Greetings, introducing oneself using new German names, asking “Wie geht’s”, saying goodbye.
to introduce oneself and greet others
A. The German-speaking world (approx. 8 min)
You can start by asking the students what they know about the German-speaking world (including names of cities, states, neighboring countries) and the Germany-Texas connection (i.e. towns in Texas with German names). Ask them to say everything they associate with Germany. You could also ask them if they know some people with German names (Arnold Schwarzenegger, Mozart, Steffi Graf, Martina Hingis-born in Czechoslovakia and became Swiss, Claudia Schiffer, Bach, etc.), dogs with German names (Weimeraner or Dachshund) or towns in Texas with a German origin (New Braunfels, Gruene, Boerne, Weimar, and Fredericksburg). ***interesting fun facts–Germany is approx. the size of the state of Montana and has a population equal to the number of people living west of the Mississippi River*** For a geography lesson, help the students label the map on the front of their Deutschbuch with the country and capital names. If the students seem to be enjoying this topic, refer them to page 3 in Das Deutschbuch and see if they recognize these products, foods, car models, Christmas traditions, and fairy tales.
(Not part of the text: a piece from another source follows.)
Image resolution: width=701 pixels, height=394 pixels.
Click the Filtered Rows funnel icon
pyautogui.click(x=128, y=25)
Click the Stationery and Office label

B. Greetings (approx. 2 min)
Write the four greetings on the board: Guten Morgen, Guten Tag, Guten Abend, Gute Nacht Also write: Ich bin _________________. Then introduce yourself by saying: Guten Tag! Ich bin (your name).
C. Names (approx. 10 min)
Read the list of names quickly aloud from Das Deutschbuch telling them to pick and write down their top 3 choices. Then, at random, ask students what name they want. As they tell you the name, hand them a nametag and ask them to write on it the name they will use for the rest of the unit. They should also write their American name and German name on the front cover of Das Deutschbuch.
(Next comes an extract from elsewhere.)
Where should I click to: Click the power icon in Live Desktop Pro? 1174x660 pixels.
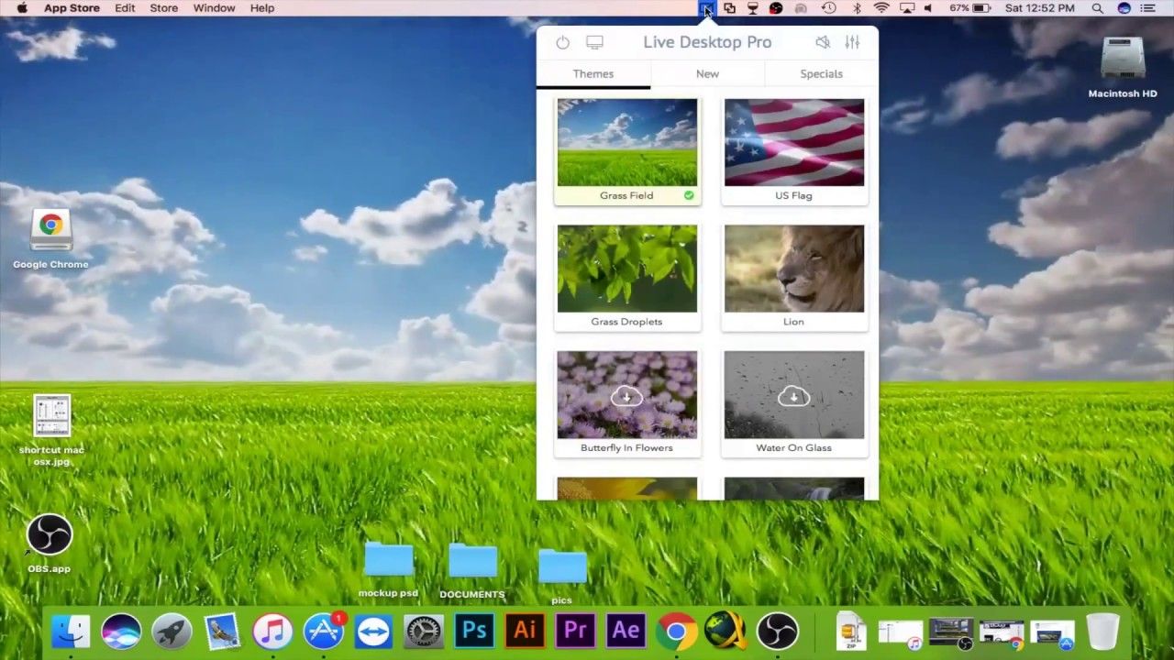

D. Introductions (approx. 10 min)
Introduce yourself again, this time adding that you are Lehrer or Lehrerin. Provide them with the word Schüler and Schülerin. Guten Tag, ich bin (your name). Ich bin (Lehrer/Lehrerin). Wer bist du? Make sure that you model the response as often as possible. For example, after the student responds: Ich bin (student says his or her name), you should follow up with something like: Gut, und ich bin (your name). It is also a good idea to prompt the students by pointing to your own nametag, saying: Ich bin (your name), and then point to their name tag, asking: Wer bist du? Make sure you also model shaking hands as you greet the students. Review the names of students by asking where or who various students are: Wer ist das? Er/sie ist _____________. Bist du ___________?
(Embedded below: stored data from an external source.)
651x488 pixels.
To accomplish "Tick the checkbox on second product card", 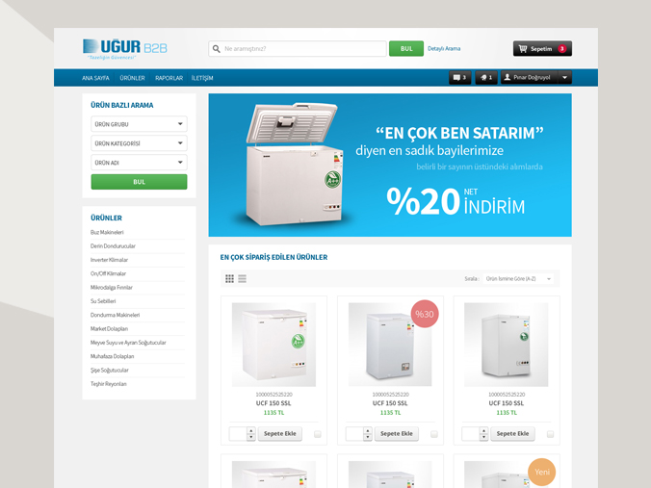I will point(434,434).
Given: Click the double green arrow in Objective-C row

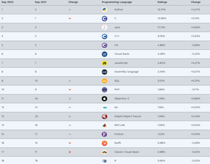Looking at the screenshot, I should tap(70, 99).
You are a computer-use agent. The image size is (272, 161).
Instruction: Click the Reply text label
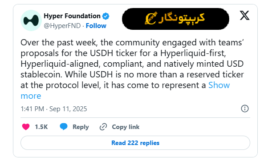tap(81, 127)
Note: Students can then respond either affirmatively or negatively. You will need to help students come up with ja and nein the first few times. Another option: Circulate around the classroom, tapping/ pointing to students, saying: Ene, mene, mu, und wer bist du?
E. Farewells and Wie geht’s? (approx. 5 min)
Review greetings from earlier. Write various ways to say good-bye on the board: Auf Wiedersehen! Tschüs! Then have the students turn to page 2 of Das Deutschbuch. Do the activity on Grüssformeln. Introduce Wie geht’s?. This is found on page 2 of Das Deutschbuch.
F. Geheimagent–007 (approx. 10 min)
Play this game at least twice. The first time instruct the students to greet each other and ask each other their names. Give an example on the board: Guten Tag! Wer bist du? Ich bin_____. The second time have the students ask each other how it is going: Wie geht’s?